─── Information shown
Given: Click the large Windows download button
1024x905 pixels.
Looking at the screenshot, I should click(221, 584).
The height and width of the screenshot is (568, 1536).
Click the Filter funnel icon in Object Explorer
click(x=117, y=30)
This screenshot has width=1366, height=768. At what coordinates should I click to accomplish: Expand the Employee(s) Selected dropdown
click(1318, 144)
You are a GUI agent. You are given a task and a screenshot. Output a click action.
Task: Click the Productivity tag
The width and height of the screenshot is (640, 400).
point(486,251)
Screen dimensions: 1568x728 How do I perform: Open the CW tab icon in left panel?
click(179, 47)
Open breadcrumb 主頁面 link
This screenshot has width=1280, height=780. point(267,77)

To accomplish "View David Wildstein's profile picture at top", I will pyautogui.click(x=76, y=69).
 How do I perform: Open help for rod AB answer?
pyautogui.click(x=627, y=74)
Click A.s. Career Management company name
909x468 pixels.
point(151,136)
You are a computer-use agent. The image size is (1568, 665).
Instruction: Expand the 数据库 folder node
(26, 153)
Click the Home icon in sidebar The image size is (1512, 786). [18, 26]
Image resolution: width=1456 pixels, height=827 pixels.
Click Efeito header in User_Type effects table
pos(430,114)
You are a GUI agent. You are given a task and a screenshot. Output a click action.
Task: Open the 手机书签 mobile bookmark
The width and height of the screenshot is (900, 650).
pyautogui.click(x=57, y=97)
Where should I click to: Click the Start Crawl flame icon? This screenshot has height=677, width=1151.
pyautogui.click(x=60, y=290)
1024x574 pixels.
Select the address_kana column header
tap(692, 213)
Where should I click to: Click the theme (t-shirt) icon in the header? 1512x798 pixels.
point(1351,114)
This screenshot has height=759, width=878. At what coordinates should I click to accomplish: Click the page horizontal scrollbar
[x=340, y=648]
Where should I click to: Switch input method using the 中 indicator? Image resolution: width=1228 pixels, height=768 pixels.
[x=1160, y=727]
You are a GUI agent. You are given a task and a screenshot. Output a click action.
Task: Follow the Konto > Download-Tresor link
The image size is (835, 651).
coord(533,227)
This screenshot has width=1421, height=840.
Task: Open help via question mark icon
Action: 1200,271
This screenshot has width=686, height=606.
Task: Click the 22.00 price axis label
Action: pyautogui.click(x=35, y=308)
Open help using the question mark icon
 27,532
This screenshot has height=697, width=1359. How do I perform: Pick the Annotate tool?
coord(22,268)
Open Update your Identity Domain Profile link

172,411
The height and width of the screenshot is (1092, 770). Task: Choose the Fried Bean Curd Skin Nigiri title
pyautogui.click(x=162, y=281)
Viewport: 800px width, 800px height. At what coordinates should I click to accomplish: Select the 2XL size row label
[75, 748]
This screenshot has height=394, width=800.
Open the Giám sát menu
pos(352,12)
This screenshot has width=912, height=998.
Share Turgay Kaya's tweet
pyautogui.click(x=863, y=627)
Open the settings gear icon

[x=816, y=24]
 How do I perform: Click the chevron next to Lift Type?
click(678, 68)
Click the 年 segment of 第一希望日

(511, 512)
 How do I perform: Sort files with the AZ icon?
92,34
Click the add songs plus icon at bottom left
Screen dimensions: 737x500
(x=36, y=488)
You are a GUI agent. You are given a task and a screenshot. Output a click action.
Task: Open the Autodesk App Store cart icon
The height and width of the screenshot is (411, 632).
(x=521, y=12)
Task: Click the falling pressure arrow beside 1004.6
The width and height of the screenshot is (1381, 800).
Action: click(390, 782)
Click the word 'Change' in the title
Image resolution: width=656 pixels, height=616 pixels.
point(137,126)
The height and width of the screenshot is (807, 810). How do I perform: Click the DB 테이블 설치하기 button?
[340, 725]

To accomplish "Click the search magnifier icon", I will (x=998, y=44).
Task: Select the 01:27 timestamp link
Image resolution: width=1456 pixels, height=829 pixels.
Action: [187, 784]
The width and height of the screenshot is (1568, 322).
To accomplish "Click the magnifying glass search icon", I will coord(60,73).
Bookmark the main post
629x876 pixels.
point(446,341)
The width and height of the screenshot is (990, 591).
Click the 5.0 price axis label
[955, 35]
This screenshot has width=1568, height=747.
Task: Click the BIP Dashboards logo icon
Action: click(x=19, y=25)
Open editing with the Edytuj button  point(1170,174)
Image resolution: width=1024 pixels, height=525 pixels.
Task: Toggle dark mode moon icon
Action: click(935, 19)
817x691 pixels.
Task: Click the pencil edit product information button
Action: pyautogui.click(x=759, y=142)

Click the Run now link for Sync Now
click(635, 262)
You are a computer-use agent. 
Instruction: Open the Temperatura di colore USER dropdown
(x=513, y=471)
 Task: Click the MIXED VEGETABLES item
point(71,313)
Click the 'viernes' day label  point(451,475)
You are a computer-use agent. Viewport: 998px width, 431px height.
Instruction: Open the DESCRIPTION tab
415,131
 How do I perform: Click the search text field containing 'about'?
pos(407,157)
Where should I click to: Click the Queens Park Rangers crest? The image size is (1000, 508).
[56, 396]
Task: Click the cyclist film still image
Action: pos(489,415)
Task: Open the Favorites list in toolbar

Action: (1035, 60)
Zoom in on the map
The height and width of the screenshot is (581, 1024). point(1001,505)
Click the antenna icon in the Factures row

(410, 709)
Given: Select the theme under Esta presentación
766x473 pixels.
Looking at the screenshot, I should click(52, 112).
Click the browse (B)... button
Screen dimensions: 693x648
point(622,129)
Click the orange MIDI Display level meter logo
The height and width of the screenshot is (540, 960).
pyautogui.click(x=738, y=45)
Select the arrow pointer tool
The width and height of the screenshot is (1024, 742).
──────
Aim of the exercise:
The full listing above needs to be retyped exactly.

Exercise result:
Given: Click the large Windows download button
1024x905 pixels.
Looking at the screenshot, I should click(221, 584).
The height and width of the screenshot is (568, 1536).
Click the Filter funnel icon in Object Explorer
click(x=117, y=30)
This screenshot has width=1366, height=768. At what coordinates should I click to accomplish: Expand the Employee(s) Selected dropdown
click(1318, 144)
You are a GUI agent. You are given a task and a screenshot. Output a click action.
Task: Click the Productivity tag
The width and height of the screenshot is (640, 400).
point(486,251)
Screen dimensions: 1568x728 How do I perform: Open the CW tab icon in left panel?
click(179, 47)
Open breadcrumb 主頁面 link
This screenshot has width=1280, height=780. point(267,77)

To accomplish "View David Wildstein's profile picture at top", I will pyautogui.click(x=76, y=69).
 How do I perform: Open help for rod AB answer?
pyautogui.click(x=627, y=74)
Click A.s. Career Management company name
909x468 pixels.
point(151,136)
You are a computer-use agent. The image size is (1568, 665).
Instruction: Expand the 数据库 folder node
(26, 153)
Click the Home icon in sidebar The image size is (1512, 786). [18, 26]
Image resolution: width=1456 pixels, height=827 pixels.
Click Efeito header in User_Type effects table
pos(430,114)
You are a GUI agent. You are given a task and a screenshot. Output a click action.
Task: Open the 手机书签 mobile bookmark
The width and height of the screenshot is (900, 650).
pyautogui.click(x=57, y=97)
Where should I click to: Click the Start Crawl flame icon? This screenshot has height=677, width=1151.
pyautogui.click(x=60, y=290)
1024x574 pixels.
Select the address_kana column header
tap(692, 213)
Where should I click to: Click the theme (t-shirt) icon in the header? 1512x798 pixels.
point(1351,114)
This screenshot has height=759, width=878. At what coordinates should I click to accomplish: Click the page horizontal scrollbar
[x=340, y=648]
Where should I click to: Switch input method using the 中 indicator? Image resolution: width=1228 pixels, height=768 pixels.
[x=1160, y=727]
You are a GUI agent. You are given a task and a screenshot. Output a click action.
Task: Follow the Konto > Download-Tresor link
The image size is (835, 651).
coord(533,227)
This screenshot has width=1421, height=840.
Task: Open help via question mark icon
Action: 1200,271
This screenshot has width=686, height=606.
Task: Click the 22.00 price axis label
Action: pyautogui.click(x=35, y=308)
Open help using the question mark icon
 27,532
This screenshot has height=697, width=1359. How do I perform: Pick the Annotate tool?
coord(22,268)
Open Update your Identity Domain Profile link

172,411
The height and width of the screenshot is (1092, 770). Task: Choose the Fried Bean Curd Skin Nigiri title
pyautogui.click(x=162, y=281)
Viewport: 800px width, 800px height. At what coordinates should I click to accomplish: Select the 2XL size row label
[75, 748]
This screenshot has height=394, width=800.
Open the Giám sát menu
pos(352,12)
This screenshot has width=912, height=998.
Share Turgay Kaya's tweet
pyautogui.click(x=863, y=627)
Open the settings gear icon

[x=816, y=24]
 How do I perform: Click the chevron next to Lift Type?
click(678, 68)
Click the 年 segment of 第一希望日

(511, 512)
 How do I perform: Sort files with the AZ icon?
92,34
Click the add songs plus icon at bottom left
Screen dimensions: 737x500
(x=36, y=488)
You are a GUI agent. You are given a task and a screenshot. Output a click action.
Task: Open the Autodesk App Store cart icon
The height and width of the screenshot is (411, 632).
(x=521, y=12)
Task: Click the falling pressure arrow beside 1004.6
The width and height of the screenshot is (1381, 800).
Action: click(390, 782)
Click the word 'Change' in the title
Image resolution: width=656 pixels, height=616 pixels.
point(137,126)
The height and width of the screenshot is (807, 810). How do I perform: Click the DB 테이블 설치하기 button?
[340, 725]

To accomplish "Click the search magnifier icon", I will (x=998, y=44).
Task: Select the 01:27 timestamp link
Image resolution: width=1456 pixels, height=829 pixels.
Action: [187, 784]
The width and height of the screenshot is (1568, 322).
To accomplish "Click the magnifying glass search icon", I will coord(60,73).
Bookmark the main post
629x876 pixels.
point(446,341)
The width and height of the screenshot is (990, 591).
Click the 5.0 price axis label
[955, 35]
This screenshot has width=1568, height=747.
Task: Click the BIP Dashboards logo icon
Action: click(x=19, y=25)
Open editing with the Edytuj button  point(1170,174)
Image resolution: width=1024 pixels, height=525 pixels.
Task: Toggle dark mode moon icon
Action: click(935, 19)
817x691 pixels.
Task: Click the pencil edit product information button
Action: pyautogui.click(x=759, y=142)

Click the Run now link for Sync Now
click(635, 262)
You are a computer-use agent. 
Instruction: Open the Temperatura di colore USER dropdown
(x=513, y=471)
 Task: Click the MIXED VEGETABLES item
point(71,313)
Click the 'viernes' day label  point(451,475)
You are a computer-use agent. Viewport: 998px width, 431px height.
Instruction: Open the DESCRIPTION tab
415,131
 How do I perform: Click the search text field containing 'about'?
pos(407,157)
Where should I click to: Click the Queens Park Rangers crest? The image size is (1000, 508).
[56, 396]
Task: Click the cyclist film still image
Action: pos(489,415)
Task: Open the Favorites list in toolbar

Action: (1035, 60)
Zoom in on the map
The height and width of the screenshot is (581, 1024). point(1001,505)
Click the antenna icon in the Factures row

(410, 709)
Given: Select the theme under Esta presentación
766x473 pixels.
Looking at the screenshot, I should click(52, 112).
Click the browse (B)... button
Screen dimensions: 693x648
point(622,129)
Click the orange MIDI Display level meter logo
The height and width of the screenshot is (540, 960).
pyautogui.click(x=738, y=45)
Select the arrow pointer tool
The width and height of the screenshot is (1024, 742).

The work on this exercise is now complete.